La Vega de Pas fascina a cada vez más turistas con ese reclamo que es la vida ganadera, el aire puro y todo lo que no tiene que ver con pagar la OLA en Santander, Madrid, Barcelona o Edimburgo, que también los hay, e ir como pollo sin cabeza a todas partes. En la capital de las villas pasiegas saben sacar partido a este mercado ya desde hace más de 30 años, y por eso vienen adecuando muchas de sus hermosas cabañas con mucho atino. A partir de ahí, disfrutar no tiene truco. Consiste en hacer una buena ruta, comer bien y por la noche cobijarse entre esas paredes de piedra y tejados de lastra inconfundibles. Lo que sea por sumergirse durante una semana de julio en los paisajes y una pizca de esa vida de trashumancia que desde hace como mil años define a los pastores de La Vega.
Y lo cierto es que este modelo turístico ya tiene afianzado a su público para varios veranos. Las familias pasiegas, que para hacerse a la idea pueden llegar a poseer no dos sino hasta una docena de cabañas a lo largo del valle, se están enfocando de una forma cada vez más seria en este nicho de mercado. Apañan esas minúsculas ventanas y las hacen un poquito más amplias, acicalan, maquillan los desperfectos y se las arreglan para convertir lo que durante 200 años ha sido una cuadra en un hogar ideal para una familia, el perfil más habitual entre estos visitantes.

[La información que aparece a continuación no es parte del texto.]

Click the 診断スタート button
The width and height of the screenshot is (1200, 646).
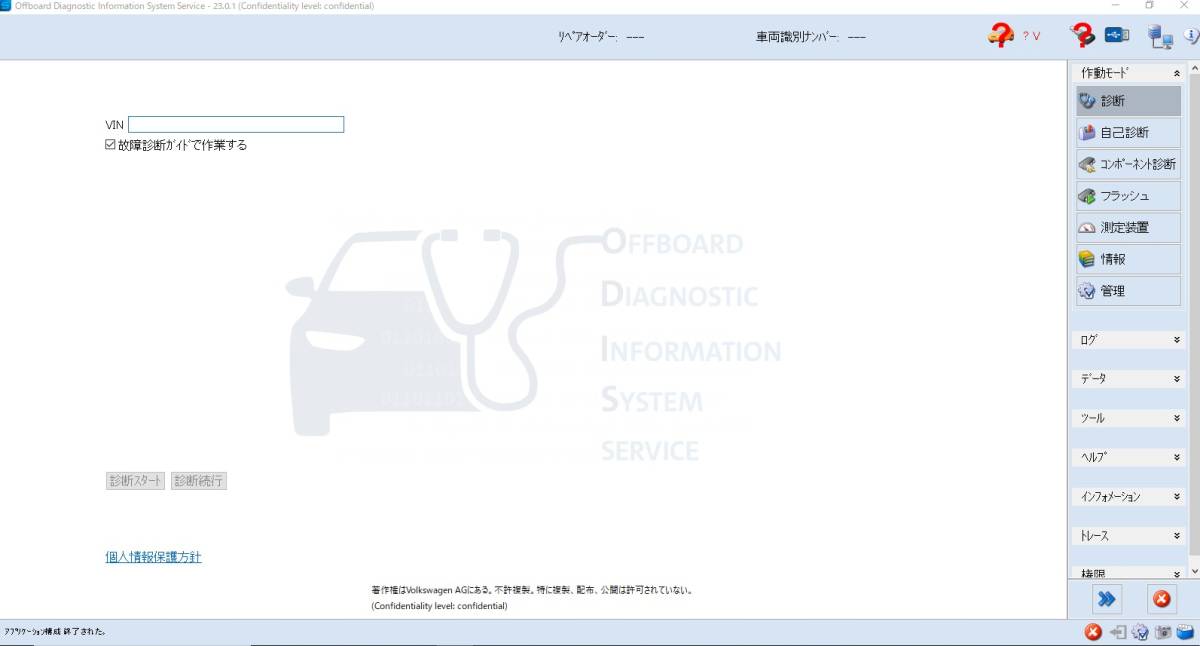click(x=135, y=480)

Lo demás viene rodado. «¿La gente que viene? Bien, muy bien. Educada, muy simpática, como si fuéramos vecinos. Sonrientes, muy agradables», iba soltando Gilberto Saimaza, uno de los cerca de 730 moradores censados en la villa al que le encanta pararse a hablar con «el vasco que vive ahí abajo» o «el americano de aquella otra casuca». Porque es falso y totalmente infundado ese trazo de brocha gorda con el que se llega a describir a la población. No existe un carácter huraño. Al contrario, el pasiego es hospitalario y le gusta hablar de lo suyo, sus vacas, el ganado, sus memorias... No es callado y le gusta compartir todo eso con los visitantes, igual que Pepín:
«-La vida antes era un poco dura, pero teníamos buena salud y lo aguantábamos todo.
-¿Con cuántos años empezó a trabajar como ganadero?

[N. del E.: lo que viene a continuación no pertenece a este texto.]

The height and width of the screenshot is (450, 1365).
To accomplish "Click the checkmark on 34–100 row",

-¡Ya con cinco años! Me encantaba. Tenía unas vacas muy buenas y arregladas. Una vida dura para todos. Las mujeres parían y casi directamente volvían al 'prao' para seguir ayudando».
Como historiador, divulgador del patrimonio cultural de la villa pero, sobre todo, como pasiego, Javier Gómez Arroyo conoce bien la magnitud que está ganando el enfoque de las cabañas pasiegas como alojamientos, la oportunidad que suponen. «Pueden generar un turismo que además es limpio, sostenible, no sucio. Después de todo, el excursionista aquí sube con su botella de agua y baja con ella. La gente es muy respetuosa y disfruta mucho de este sitio», agradece.

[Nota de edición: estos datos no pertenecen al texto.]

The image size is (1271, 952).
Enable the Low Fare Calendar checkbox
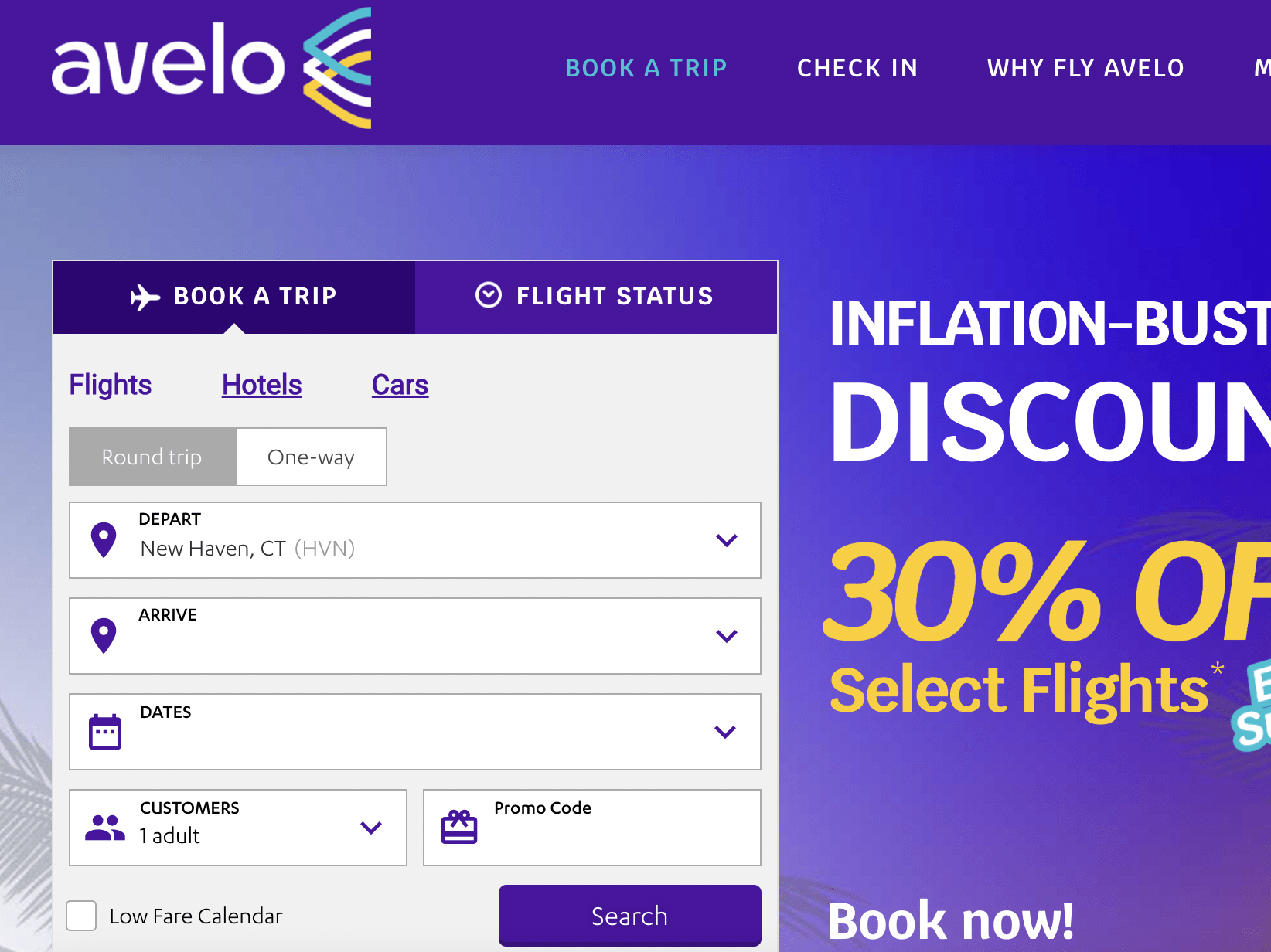80,916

De ahí su alegría al percatarse de los jóvenes que, poco a poco y manteniendo la esencia arquitectónica, se animan a restaurar sus cabañas y contribuir al músculo de La Vega. Visitas que, como todo el turismo rural, se han convertido en una alternativa fija para muchos viajeros tras la crisis sanitaria del covid-19. Contra el bicho, calidad de vida. Después de todo, «tenemos un pequeño museo, sí, pero lo que poseemos es un gran paisaje».